(Records for locating displayed items)
= = = = = = =

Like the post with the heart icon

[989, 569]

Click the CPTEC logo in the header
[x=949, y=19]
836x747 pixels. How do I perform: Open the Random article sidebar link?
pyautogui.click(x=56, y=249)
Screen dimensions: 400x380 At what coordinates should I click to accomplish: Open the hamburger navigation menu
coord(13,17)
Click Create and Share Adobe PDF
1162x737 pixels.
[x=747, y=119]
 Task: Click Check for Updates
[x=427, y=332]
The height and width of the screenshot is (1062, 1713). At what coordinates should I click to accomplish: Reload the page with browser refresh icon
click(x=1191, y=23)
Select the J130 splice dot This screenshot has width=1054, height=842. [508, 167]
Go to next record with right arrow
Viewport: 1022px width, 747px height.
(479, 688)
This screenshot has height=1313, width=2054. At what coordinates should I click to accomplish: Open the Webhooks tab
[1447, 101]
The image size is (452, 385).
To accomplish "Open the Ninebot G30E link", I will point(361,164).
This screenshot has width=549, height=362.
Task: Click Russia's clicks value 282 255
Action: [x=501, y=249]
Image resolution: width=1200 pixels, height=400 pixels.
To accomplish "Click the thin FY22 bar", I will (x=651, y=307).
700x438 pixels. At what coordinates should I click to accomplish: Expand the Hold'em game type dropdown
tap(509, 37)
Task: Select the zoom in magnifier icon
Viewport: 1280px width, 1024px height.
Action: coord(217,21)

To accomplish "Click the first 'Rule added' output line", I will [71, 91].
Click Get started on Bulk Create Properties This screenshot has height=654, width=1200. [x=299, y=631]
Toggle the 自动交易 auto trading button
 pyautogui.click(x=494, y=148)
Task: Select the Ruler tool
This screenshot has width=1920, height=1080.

= = = = = = =

● **SET EXERCISE**
Rewrite the rows above, putting "Where should I click to carry out" in place of every "At what coordinates should I click to accomplish" and leaving all other text unchanged.

● **CORRECT ANSWER**
Like the post with the heart icon

[989, 569]

Click the CPTEC logo in the header
[x=949, y=19]
836x747 pixels. How do I perform: Open the Random article sidebar link?
pyautogui.click(x=56, y=249)
Screen dimensions: 400x380 Where should I click to carry out: Open the hamburger navigation menu
coord(13,17)
Click Create and Share Adobe PDF
1162x737 pixels.
[x=747, y=119]
 Task: Click Check for Updates
[x=427, y=332]
The height and width of the screenshot is (1062, 1713). Where should I click to carry out: Reload the page with browser refresh icon
click(x=1191, y=23)
Select the J130 splice dot This screenshot has width=1054, height=842. [508, 167]
Go to next record with right arrow
Viewport: 1022px width, 747px height.
(479, 688)
This screenshot has height=1313, width=2054. Where should I click to carry out: Open the Webhooks tab
[1447, 101]
The image size is (452, 385).
To accomplish "Open the Ninebot G30E link", I will point(361,164).
This screenshot has width=549, height=362.
Task: Click Russia's clicks value 282 255
Action: [x=501, y=249]
Image resolution: width=1200 pixels, height=400 pixels.
To accomplish "Click the thin FY22 bar", I will (x=651, y=307).
700x438 pixels. Where should I click to carry out: Expand the Hold'em game type dropdown
tap(509, 37)
Task: Select the zoom in magnifier icon
Viewport: 1280px width, 1024px height.
Action: coord(217,21)

To accomplish "Click the first 'Rule added' output line", I will [71, 91].
Click Get started on Bulk Create Properties This screenshot has height=654, width=1200. [x=299, y=631]
Toggle the 自动交易 auto trading button
 pyautogui.click(x=494, y=148)
Task: Select the Ruler tool
This screenshot has width=1920, height=1080.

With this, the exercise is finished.